* _Task goal_
All lines in the data below carrying the string "Mondial" are to be located and copied.

* _Task material_

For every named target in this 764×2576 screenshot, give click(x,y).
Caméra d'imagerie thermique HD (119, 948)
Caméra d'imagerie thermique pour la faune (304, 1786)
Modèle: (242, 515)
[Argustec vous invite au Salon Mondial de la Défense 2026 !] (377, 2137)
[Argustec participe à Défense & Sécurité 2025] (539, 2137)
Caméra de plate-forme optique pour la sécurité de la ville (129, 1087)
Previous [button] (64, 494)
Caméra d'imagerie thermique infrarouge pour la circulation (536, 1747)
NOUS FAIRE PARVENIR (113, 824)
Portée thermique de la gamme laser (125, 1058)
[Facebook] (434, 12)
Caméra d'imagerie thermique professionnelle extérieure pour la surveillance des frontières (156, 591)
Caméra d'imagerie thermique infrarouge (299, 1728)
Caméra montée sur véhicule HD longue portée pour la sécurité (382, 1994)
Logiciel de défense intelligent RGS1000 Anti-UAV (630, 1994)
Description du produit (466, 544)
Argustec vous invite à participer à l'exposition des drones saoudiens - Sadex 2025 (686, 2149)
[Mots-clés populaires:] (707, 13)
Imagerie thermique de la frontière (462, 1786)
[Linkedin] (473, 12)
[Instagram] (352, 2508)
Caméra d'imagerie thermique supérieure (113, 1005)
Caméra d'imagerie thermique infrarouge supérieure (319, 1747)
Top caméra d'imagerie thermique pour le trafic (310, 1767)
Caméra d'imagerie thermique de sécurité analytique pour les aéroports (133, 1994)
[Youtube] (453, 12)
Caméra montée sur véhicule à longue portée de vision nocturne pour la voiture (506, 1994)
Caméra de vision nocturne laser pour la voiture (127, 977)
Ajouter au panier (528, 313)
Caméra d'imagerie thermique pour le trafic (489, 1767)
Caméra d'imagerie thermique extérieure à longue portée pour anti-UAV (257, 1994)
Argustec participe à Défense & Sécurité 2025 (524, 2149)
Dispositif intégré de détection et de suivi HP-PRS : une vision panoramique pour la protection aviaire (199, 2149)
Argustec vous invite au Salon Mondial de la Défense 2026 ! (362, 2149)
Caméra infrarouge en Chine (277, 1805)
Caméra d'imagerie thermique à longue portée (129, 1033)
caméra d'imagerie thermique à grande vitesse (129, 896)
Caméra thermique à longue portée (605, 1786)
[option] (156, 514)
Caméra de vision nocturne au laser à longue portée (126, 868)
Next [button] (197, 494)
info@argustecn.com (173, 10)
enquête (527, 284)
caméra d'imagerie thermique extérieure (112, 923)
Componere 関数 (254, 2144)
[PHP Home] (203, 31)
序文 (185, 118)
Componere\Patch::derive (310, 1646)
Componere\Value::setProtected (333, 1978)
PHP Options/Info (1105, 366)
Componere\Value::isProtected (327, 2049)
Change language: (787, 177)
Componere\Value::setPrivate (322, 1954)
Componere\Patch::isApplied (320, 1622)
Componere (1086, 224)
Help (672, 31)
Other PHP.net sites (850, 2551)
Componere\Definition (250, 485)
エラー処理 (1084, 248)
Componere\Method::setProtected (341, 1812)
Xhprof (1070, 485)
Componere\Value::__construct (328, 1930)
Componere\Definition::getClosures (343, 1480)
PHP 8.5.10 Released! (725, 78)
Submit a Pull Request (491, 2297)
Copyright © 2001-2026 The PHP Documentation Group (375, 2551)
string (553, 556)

* _Exercise result_
[Argustec vous invite au Salon Mondial de la Défense 2026 !] (377, 2137)
Argustec vous invite au Salon Mondial de la Défense 2026 ! (362, 2149)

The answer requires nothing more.